Awet Kibdom sitzt in einem Büro im Herzen Tel Avivs und schaut konzentriert auf den Bildschirm seines Laptops. Der 36-jährige Eritreer löst geduldig Aufgaben in der Programmiersprache Python. Vor neun Jahren ist er aus seiner Heimat nach Israel geflohen. Nun nimmt er an einem zehnmonatigen »Coding Bootcamp« teil, als Teil der Initiative einer Freiwilligenorganisation von Afrikanern und Israelis.
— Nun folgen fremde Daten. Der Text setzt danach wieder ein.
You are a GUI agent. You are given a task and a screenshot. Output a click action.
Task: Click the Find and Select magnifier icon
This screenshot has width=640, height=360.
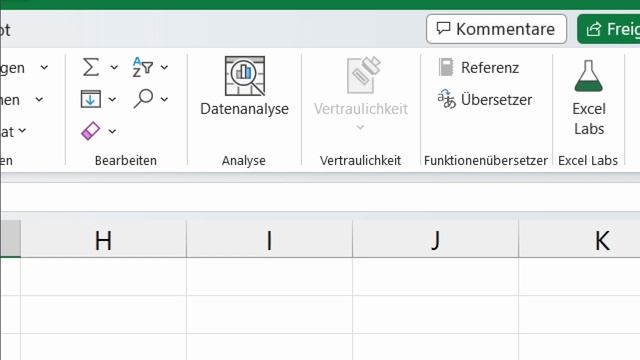pyautogui.click(x=143, y=98)
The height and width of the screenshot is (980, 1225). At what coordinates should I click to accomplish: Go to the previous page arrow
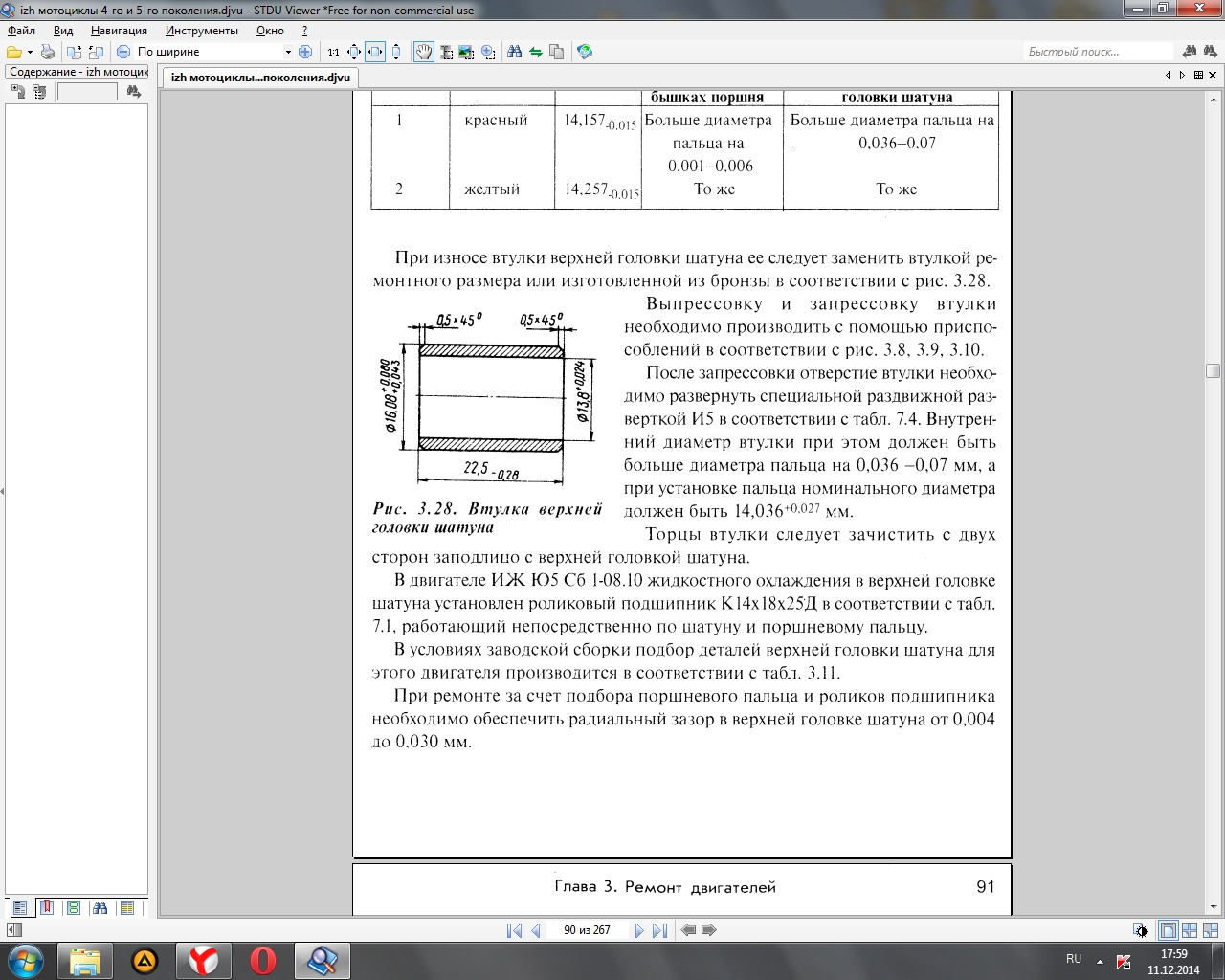pyautogui.click(x=536, y=930)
Ziel ist, gleichzeitig afrikanische Asylbewerber besser zu integrieren und den großen Fachkräftemangel in Israels Hightech-Branche zu bekämpfen.
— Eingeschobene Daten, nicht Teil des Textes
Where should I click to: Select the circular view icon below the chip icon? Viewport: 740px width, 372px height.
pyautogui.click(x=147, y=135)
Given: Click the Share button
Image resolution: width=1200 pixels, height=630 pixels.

Bis Kibdom einen besseren Job findet, muss der Vater zweier kleiner Kinder noch parallel zu dem Programmierkurs seine Arbeit an einer Fräsmaschine in der Hafenstadt Aschdod fortsetzen. »Ich bin oft müde, aber wenn man den großen Wunsch hat, sein Leben zu verbessern, dann merkt man das gar nicht«, sagt der freundlich lächelnde Mann.
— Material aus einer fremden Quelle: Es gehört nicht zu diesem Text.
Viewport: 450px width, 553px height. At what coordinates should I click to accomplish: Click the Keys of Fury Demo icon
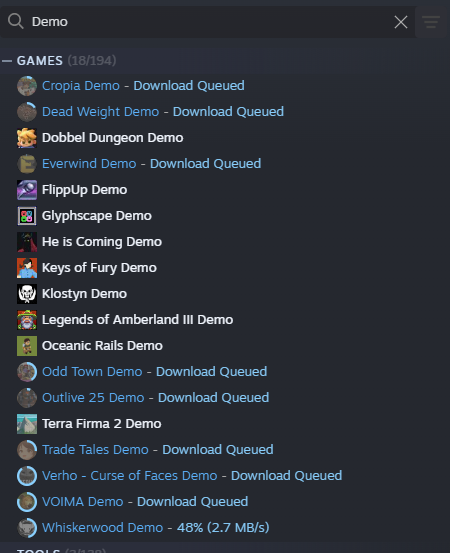point(27,268)
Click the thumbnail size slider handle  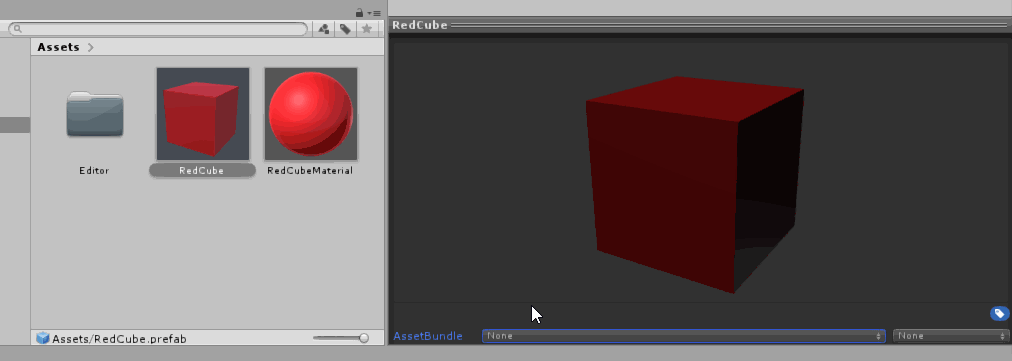pyautogui.click(x=364, y=338)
Es gebe etliche Asylbewerber, die schon mit Universitätsabschluss aus ihrer Heimat gekommen sind.
Vermittelt hat den Kurs das Entwicklungszentrum für afrikanische Flüchtlinge (ARDC), das mithilfe von Spenden auch finanzielle Unterstützung leistet. Mentoren der Freiwilligenorganisation begleiten Asylbewerber wie Kibdom während der Ausbildung und vermitteln anschließend auch Jobs bei israelischen Start-ups. »Dass sie Flüchtlinge sind, sagt nichts über ihre Fähigkeiten aus, nur über ihre Situation«, betont der ARDC-Vorsitzende Ori Lahat. Es gebe nicht wenige Asylbewerber, die schon mit Universitätsabschluss aus ihrer Heimat gekommen seien.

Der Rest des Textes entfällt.